At weeks 24, 48, and 72, 57% (8/14), 50% (7/14) and 42% (6/14) of patients, respectively, were HCV RNA negative. Most frequently reported AEs were pyrexia, headache, vomiting, injection site reactions, irritability, anorexia and abdominal pain; no serious AEs were observed. The majority of these AEs were mild in intensity. 5 patients had dose adjustments due to low absolute neutrophil counts; the lowest absolute neutrophil count for each patient was:
 
0.40 x 109/L
0.60 x 109/L
0.70 x 109/L
0.60 x 109/L
0.50 x 109/L
 
Characteristics of the 6 sustained responders: 5 male, 6 genotype 1, 5 viral load below 850,000 copies/ml, and 6 had ALT less than 3 times the upper limit of normal.
 
5 patients withdrew prematurely after completing 24 to 47 weeks of treatment.

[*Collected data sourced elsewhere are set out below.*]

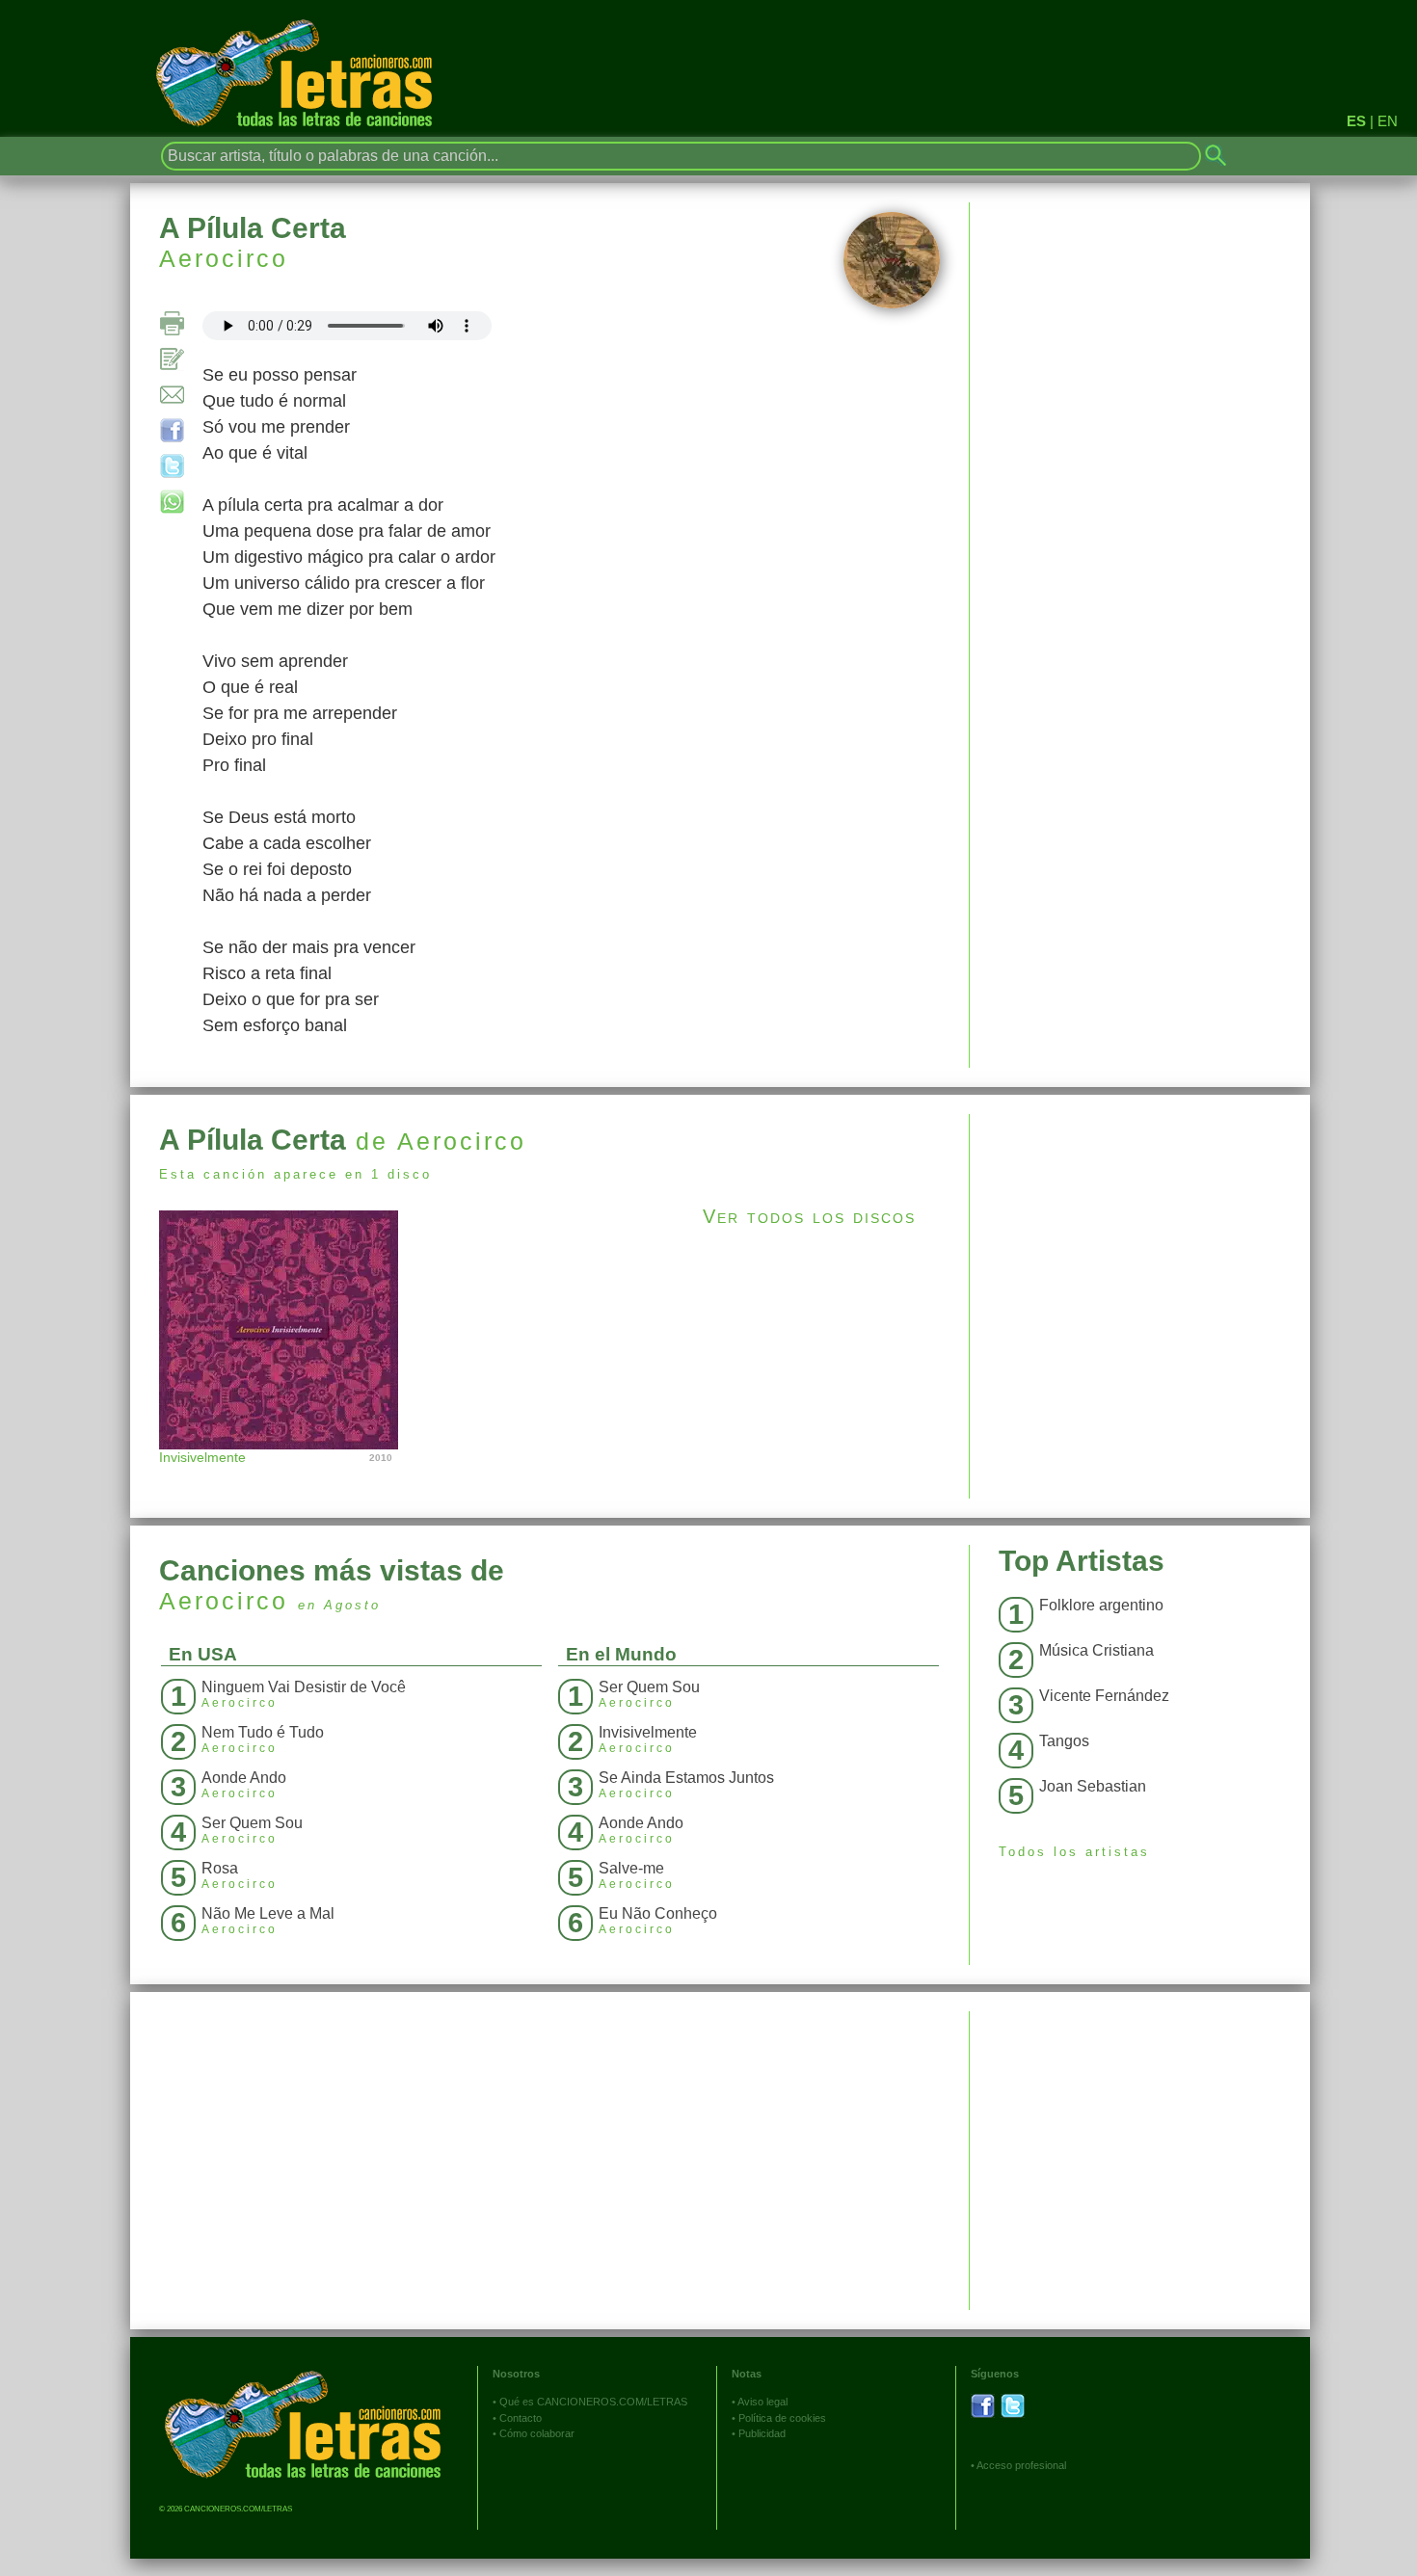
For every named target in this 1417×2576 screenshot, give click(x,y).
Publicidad (762, 2433)
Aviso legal (762, 2401)
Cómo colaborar (537, 2433)
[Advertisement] (1140, 1249)
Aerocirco (223, 258)
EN (1387, 121)
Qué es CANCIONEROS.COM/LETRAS (593, 2401)
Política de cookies (782, 2418)
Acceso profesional (1021, 2465)
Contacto (520, 2418)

Reasons for withdrawal included: adverse events/intercurrent illness (2 for elevated ALT, 1 for elevated triglycerides); administrative error (last dose not taken; refusal to continue treatment.
 
The authors concluded that Pegasys dosing with a correction for body surface area is appropriate in children. A once weekly dose of 180 ug/1.73 m2 x BSA (104 ug/m2) provides a predicted Ctrough of about 20 ng/ml and AUC of about 5700 ng.h/ml after 24 weeks. Exposure values are generally similar to those in adults treated with the approved dose of Pegasys 180 ug/week. Pegasys produced sustained virologic responses in 42% of children aged 2 to 8 years, similar to that in adults. These results support further study of peginterferon alfa-2a (40KD), with and without RBV, in children with CHC.